Further south, things become more interesting. There are several factors to consider. The first is a relatively stable environment caused by a pronounced elevated mixed layer that will hopefully erode as the late morning and early afternoon hours wear on. The source region for this air would be the arid Mexican plateaus. However, as the afternoon progresses, a shortwave trough is progged to eject northeastward from ~Southeast New Mexico to just northwest of the DFW metro area. The result should be a cooling of the layer and perhaps some induced vertical motion...both would act to destabilize the environment.
Interestingly enough, both of the models tend to agree on where the best instability will be in the afternoon hours. They project the best instability to be over Western North Texas, which makes sense as coldest air aloft will be able to overlap with the relatively homogeneous warm air over the entire warm sector. Because logic and all the models support the most unstable surface-based CAPE to reside over Western North Texas, this puts it at the top of my list as a general chasing target.

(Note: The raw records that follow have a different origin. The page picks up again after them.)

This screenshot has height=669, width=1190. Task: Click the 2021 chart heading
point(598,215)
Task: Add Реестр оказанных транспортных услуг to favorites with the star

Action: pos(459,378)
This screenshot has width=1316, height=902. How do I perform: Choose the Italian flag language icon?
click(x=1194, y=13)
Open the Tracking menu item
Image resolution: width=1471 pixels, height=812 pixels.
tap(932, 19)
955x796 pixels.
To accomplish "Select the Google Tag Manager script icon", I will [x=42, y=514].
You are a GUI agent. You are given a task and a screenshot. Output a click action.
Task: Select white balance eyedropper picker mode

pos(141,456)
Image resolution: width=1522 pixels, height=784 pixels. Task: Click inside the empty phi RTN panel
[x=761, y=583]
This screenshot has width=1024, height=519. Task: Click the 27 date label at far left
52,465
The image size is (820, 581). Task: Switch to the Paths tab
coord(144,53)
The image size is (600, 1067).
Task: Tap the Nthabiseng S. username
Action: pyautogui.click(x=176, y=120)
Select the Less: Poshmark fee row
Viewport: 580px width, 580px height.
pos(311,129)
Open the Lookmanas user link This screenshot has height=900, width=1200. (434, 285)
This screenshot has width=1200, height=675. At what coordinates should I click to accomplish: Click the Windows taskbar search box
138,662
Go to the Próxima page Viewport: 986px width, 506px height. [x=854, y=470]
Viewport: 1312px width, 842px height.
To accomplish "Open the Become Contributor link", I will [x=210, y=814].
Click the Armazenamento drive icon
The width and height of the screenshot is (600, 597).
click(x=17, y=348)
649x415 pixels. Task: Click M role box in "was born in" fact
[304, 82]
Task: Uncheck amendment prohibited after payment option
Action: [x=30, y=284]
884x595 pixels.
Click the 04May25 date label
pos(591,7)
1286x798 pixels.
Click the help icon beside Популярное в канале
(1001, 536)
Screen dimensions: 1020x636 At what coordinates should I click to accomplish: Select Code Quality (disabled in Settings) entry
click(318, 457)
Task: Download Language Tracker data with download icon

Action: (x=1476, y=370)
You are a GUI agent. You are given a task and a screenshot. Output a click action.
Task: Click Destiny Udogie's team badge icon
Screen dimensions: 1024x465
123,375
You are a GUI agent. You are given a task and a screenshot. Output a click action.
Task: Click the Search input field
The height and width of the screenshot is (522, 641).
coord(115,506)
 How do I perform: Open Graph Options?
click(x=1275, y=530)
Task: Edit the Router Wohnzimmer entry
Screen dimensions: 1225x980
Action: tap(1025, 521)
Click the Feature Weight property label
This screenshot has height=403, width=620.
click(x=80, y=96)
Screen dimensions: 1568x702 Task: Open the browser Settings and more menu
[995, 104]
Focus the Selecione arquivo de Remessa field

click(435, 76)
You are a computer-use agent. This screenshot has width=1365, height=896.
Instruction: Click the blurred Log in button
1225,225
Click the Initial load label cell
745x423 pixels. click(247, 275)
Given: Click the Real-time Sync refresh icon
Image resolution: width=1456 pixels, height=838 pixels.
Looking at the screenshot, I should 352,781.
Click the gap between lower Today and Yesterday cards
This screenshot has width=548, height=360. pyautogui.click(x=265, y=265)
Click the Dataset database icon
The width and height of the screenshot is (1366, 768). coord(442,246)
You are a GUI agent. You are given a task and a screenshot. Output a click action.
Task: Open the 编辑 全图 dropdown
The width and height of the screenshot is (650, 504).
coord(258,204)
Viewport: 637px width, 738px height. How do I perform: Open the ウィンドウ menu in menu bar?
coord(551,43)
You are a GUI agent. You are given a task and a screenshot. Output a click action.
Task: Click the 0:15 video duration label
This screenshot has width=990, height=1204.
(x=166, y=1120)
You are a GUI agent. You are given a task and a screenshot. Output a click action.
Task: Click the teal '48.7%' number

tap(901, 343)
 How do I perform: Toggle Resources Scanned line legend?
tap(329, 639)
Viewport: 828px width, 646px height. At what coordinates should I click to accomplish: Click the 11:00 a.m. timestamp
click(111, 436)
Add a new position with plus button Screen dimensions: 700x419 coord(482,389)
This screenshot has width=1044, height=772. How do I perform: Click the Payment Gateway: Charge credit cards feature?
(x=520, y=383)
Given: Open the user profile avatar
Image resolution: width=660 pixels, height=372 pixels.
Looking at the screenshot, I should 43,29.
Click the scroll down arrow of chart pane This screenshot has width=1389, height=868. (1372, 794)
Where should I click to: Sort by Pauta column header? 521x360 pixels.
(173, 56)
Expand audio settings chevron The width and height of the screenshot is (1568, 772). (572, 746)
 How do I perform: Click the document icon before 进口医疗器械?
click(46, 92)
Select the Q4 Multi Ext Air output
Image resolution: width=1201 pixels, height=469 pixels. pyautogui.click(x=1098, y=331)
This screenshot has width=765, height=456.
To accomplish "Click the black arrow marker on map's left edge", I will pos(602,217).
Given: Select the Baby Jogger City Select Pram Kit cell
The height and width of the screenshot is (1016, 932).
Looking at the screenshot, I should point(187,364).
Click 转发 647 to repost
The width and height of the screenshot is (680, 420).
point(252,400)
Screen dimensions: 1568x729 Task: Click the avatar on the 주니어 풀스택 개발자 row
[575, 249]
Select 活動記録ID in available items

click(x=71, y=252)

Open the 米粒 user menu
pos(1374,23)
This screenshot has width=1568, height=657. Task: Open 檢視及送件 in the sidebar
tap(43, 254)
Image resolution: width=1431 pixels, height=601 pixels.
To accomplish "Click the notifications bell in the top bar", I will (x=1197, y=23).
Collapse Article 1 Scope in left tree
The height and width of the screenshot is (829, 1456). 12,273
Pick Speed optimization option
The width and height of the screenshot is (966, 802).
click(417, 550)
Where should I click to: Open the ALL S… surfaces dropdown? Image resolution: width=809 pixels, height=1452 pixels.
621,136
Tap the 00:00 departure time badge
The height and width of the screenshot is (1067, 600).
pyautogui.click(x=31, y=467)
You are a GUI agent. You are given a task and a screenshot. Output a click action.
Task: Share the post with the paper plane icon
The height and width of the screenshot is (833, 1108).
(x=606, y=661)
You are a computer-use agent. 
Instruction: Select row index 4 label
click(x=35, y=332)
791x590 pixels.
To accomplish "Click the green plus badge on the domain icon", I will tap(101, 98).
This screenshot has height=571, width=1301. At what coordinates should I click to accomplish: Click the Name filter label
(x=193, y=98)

Concerns exist then about several things: shear and timing/initiation. I believe the NAM is woefully underdoing the amount of vertical shear because of the nearly calm winds it is depicting aloft. I would think bulk shear values would at least be in the 25-30 knot range, which would be marginally supportive of supercells. If one believes the GFS, then bulk shear could be as high as 50 knots with 0-1km SRH values approaching 300m2s-2.
So what will happen? Right now I'm thinking increasingly elevated storms will occur during the afternoon and evening over Oklahoma behind the surface cold front. There should be a low cloud deck during the morning over most of the warm sector, but this will erode near the dryline with mixing influences, etc. Further east, strong warm advection will persist as the boundary layer remains more decoupled and thus I think we'll see the soupy strands of weak-moderate elevated convection developing in the late morning and early afternoon from Southern Oklahoma into Central Texas. Not much should arise out of this, until stronger height falls arrive overnight to cool the column and destabilize the environment, which would then support more vigorous convection. This pretty much restricts chasing opportunities close to the dry line where hopefully clouds will clear out later in the morning, and sufficient shear and instability will exist to support supercells. Best overlap of shear and instability seems to be over Western North Texas so at the moment, that's what I have down as a target area.
Hopefully models converge on a solution soon! It would at least be nice to pin down a general area where initial convection will occur and the best threat will be, but current model spread makes that a bit difficult.